**TEXTABSCHNITT**
Folglich reiche das Geld auch ohne Extrabelastungen kaum aus, geschweige denn, um Rücklagen zu bilden. So seien etwa die Stromkosten ein ewiges Ärgernis. „Sie müssten bedarfsgerecht abgerechnet werden und nicht im Regelsatz enthalten sein, denn der ermittelte Bedarf ist zu niedrig.“ Das werde sich in diesem Jahr besonders stark bemerkbar machen, da die Menschen während des Corona bedingten Lockdowns viel zuhause waren und mehr Strom verbraucht haben. Dazu komme, dass sich viele mit einem Minijob noch etwas dazu verdienen, um zum Beispiel eine größere Wohnung zu finanzieren oder einen Notgroschen zurücklegen zu können. „Durch Corona gingen zahlreiche Jobs verloren. Das reißt ein empfindliches Loch in die Haushaltskasse, zumal auch viele Tafeln geschlossen hatten und dadurch mehr Geld in den Kauf von Lebensmitteln investiert werden musste.“ In den Beratungsstellen rechne man mit einem Anstieg von Menschen, die aufgrund von Mietschulden die Wohnung verlieren und schlimmstenfalls obdachlos werden. Eine neue und vor allem bezahlbare Bleibe zu finden, werde nämlich immer schwieriger. „Im Fall von Wohnungslosigkeit bekommen wir Anfragen, ob wir Postadressen bieten. Denn ohne eine Adresse lässt sich weder ein ALG II-Antrag stellen, noch ein Job finden“, weiß Tanja Gambino.

**EXTRAHIERTE DATENSÄTZE**
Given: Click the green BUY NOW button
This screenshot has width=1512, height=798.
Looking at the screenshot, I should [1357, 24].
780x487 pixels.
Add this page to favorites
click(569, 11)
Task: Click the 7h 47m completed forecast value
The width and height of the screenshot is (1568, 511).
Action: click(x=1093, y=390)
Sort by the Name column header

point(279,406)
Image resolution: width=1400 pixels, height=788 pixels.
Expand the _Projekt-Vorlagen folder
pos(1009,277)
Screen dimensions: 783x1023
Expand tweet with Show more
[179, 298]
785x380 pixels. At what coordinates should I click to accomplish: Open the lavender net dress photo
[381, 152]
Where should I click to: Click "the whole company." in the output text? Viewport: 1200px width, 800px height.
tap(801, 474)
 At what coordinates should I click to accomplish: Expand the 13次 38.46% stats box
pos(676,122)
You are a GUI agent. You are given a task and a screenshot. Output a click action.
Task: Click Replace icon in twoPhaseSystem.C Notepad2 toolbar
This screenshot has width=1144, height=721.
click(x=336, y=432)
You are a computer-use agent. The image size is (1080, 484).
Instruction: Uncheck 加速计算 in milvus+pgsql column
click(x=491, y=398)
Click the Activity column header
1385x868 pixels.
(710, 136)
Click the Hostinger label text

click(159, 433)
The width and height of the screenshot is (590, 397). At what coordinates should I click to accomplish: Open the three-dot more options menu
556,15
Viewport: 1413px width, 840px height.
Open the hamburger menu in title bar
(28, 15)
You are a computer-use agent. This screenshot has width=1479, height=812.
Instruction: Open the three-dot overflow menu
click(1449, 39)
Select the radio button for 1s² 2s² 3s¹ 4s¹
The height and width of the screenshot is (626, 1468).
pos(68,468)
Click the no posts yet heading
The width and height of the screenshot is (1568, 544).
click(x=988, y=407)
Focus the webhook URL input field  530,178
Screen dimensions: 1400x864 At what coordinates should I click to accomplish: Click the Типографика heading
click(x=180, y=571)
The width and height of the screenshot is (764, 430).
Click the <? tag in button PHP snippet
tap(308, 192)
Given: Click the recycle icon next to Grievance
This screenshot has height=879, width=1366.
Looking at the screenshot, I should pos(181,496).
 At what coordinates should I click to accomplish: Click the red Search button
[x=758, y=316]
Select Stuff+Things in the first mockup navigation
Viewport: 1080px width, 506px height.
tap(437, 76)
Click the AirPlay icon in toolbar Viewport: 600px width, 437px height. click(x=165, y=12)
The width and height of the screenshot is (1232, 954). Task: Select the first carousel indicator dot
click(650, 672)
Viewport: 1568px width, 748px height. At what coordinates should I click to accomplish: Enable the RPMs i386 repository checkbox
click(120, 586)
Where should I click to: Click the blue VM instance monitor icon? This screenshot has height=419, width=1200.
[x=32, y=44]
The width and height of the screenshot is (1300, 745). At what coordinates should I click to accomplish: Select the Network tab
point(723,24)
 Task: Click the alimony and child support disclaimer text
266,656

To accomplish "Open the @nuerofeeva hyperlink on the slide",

**DEINE AUFGABE**
Beantworte anhand des Textabschnitts zur Geldnot in der Corona-Zeit diese Fragen:
1. Wie sollten die Stromkosten abgerechnet werden?
2. Warum haben die Menschen in diesem Jahr mehr Strom verbraucht?
3. Was lässt sich ohne eine Adresse nicht erledigen?

**SCHRIFTLICHE ANTWORT**
1. Bedarfsgerecht und nicht als Teil des Regelsatzes.
2. Während des Corona-bedingten Lockdowns waren sie viel zuhause.
3. Man kann weder einen ALG II-Antrag stellen noch einen Job finden.